There was a dip in the demand for executive coaching when Covid hit, but it soon bounced back. “Now we’re insanely busy. Busier than ever,” Davis said.


“There’s a huge amount of anxiety. … Almost overnight, a lot of managers had to figure out how to lead their teams remotely. So that’s really been a challenge around balancing empathy and accountability.”

Tech solutions

It is perhaps not surprising that the tech world might come up with a digital approach to compassion for coaching professionals. Venice-based Maslo Inc., a client of Davis’, has developed an emotional insights platform to facilitate executive coaching.


Maslo’s curated software for coaching companies can generate an analytical report of the emotional state of the coachee. 


The coachee can use the Maslo mobile app as an online journal. When they open the app, they’re asked to provide audio, video or written response to questions like, “How are you feeling today” and “How are you doing on your goals?”   


The app, driven by an artificial intelligence algorithm, analyzes factors like vocabulary, tone, voice levels and hand gestures to generate reports on the user’s emotional state, which is mainly measured by three dimensions: anxiety, well-being and mindfulness. 


The report is shared with the coaches on a desktop dashboard, according to Maslo co-founder and Chief Executive Ross Ingram, who added that the data is shared on a permissive basis. 


 “It’s what we call empathetic computing, and (it’s) making the computers more empathetic to who we are as individual people,” he said. 

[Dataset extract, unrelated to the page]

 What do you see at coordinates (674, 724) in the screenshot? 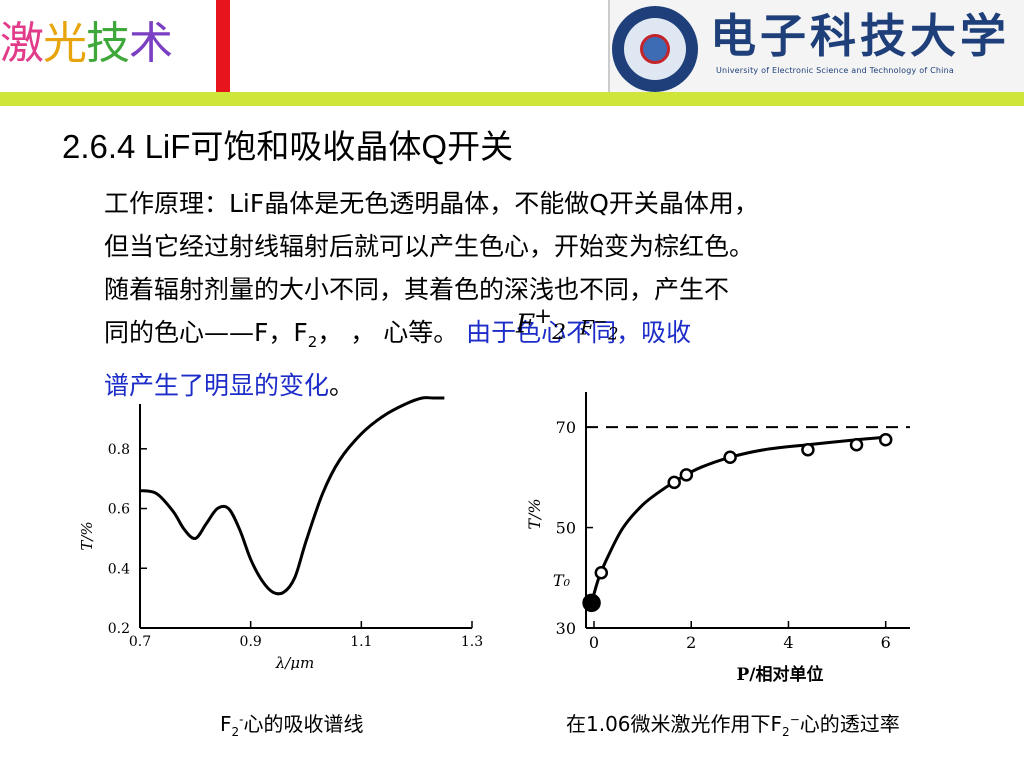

“It’s all permissive based. Privacy and security is super important to all of us. If a client … doesn’t want to share a specific check in (with the coach), they have the ability to hide it and just keep it for themselves,” Ingram said.

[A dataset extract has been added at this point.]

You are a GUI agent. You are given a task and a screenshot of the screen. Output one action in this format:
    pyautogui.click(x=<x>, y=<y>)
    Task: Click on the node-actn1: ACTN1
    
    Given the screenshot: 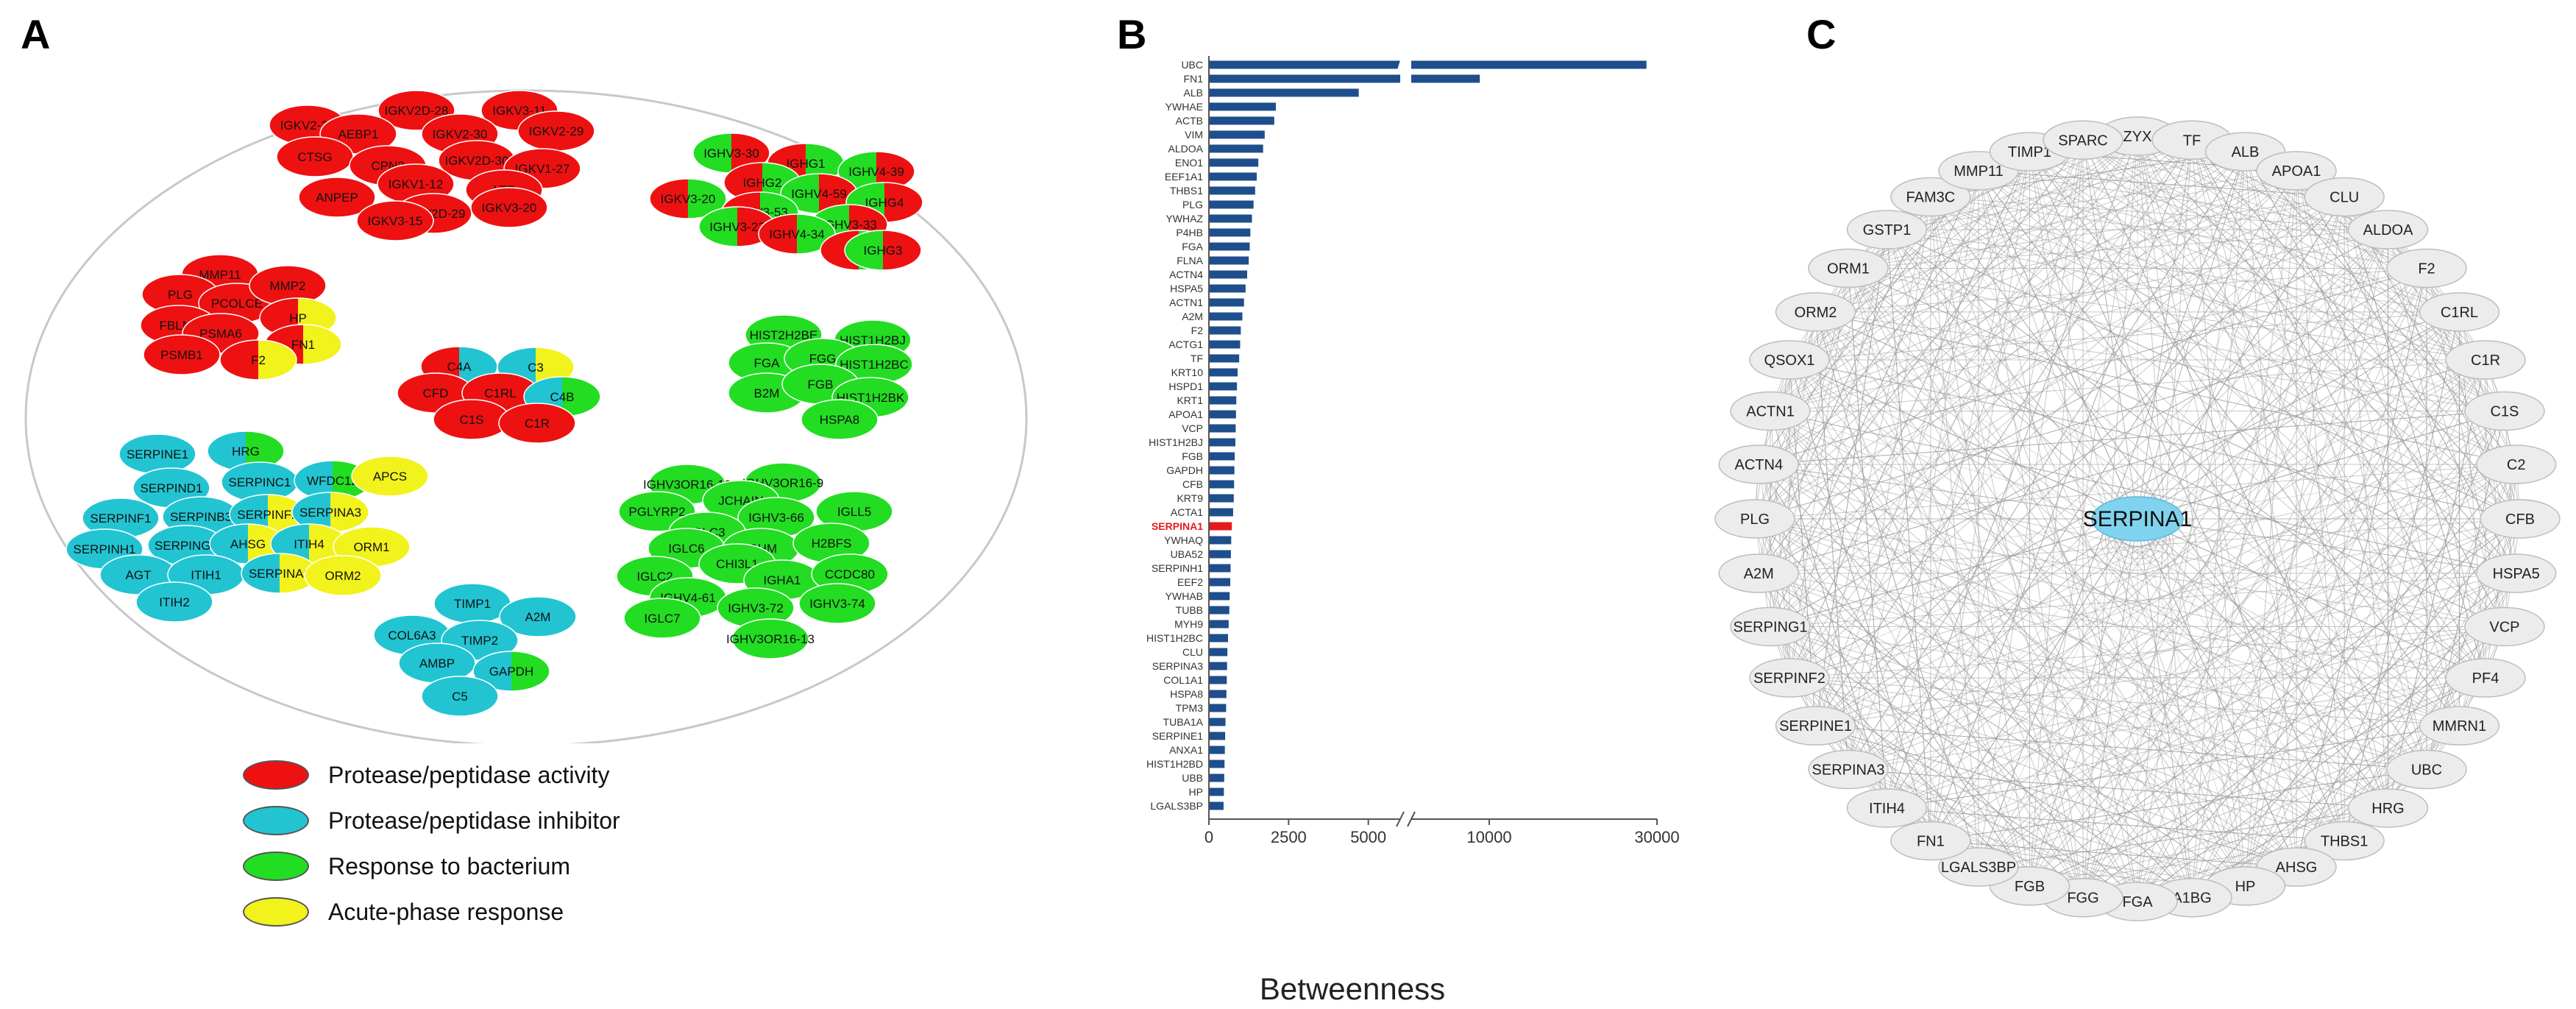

Maslo started out as a consumer-facing mindfulness app developer when it was founded in 2017. It gradually shifted to using what it calls signal processing, combined with interactive user interface, to provide data analytical tools for business entities, including coaching companies and dating apps.

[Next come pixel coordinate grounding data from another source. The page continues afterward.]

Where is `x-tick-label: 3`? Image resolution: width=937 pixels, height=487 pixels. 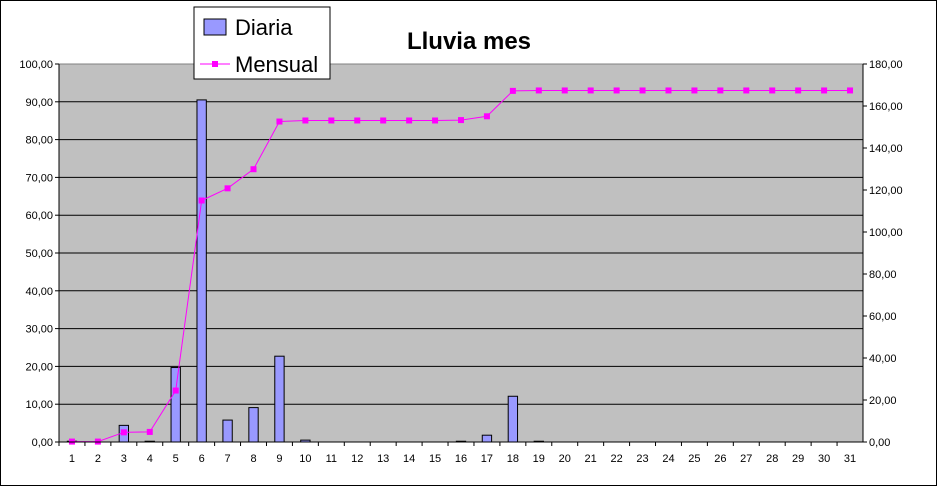
x-tick-label: 3 is located at coordinates (124, 459).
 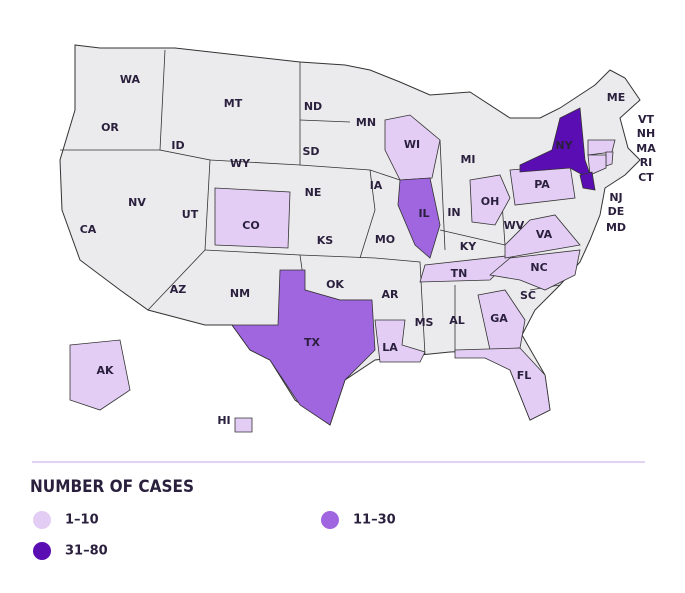 I want to click on state-label: ND, so click(x=313, y=106).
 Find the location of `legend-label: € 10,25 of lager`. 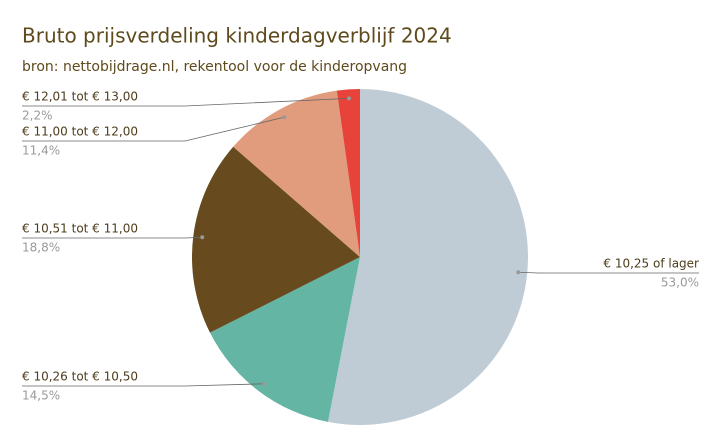

legend-label: € 10,25 of lager is located at coordinates (651, 264).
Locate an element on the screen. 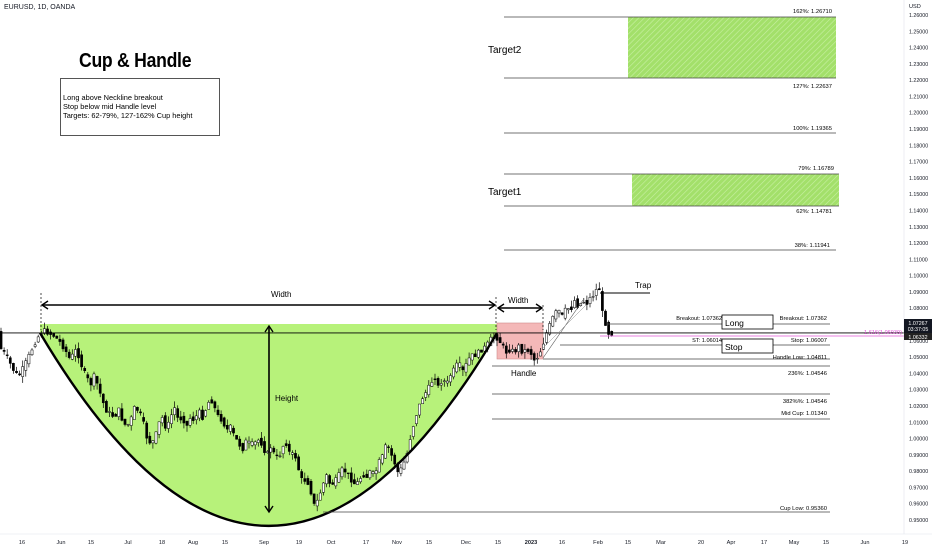 This screenshot has width=932, height=550. x-tick-label: May is located at coordinates (794, 543).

Signals can be a speaker’s facial expressions and hand gestures from a video, or voice and tone from an audio session. Maslo’s software is able to aggregate all of the signals — consider them each like pieces of data — and generates recommendations and information for the business-to-business clients that allow them to better connect with their customers, the company said.


“We see mindfulness, mental health and coaching, and all these different things less as their own categories, but more as a holistic approach to dealing with humans,” Ingram said.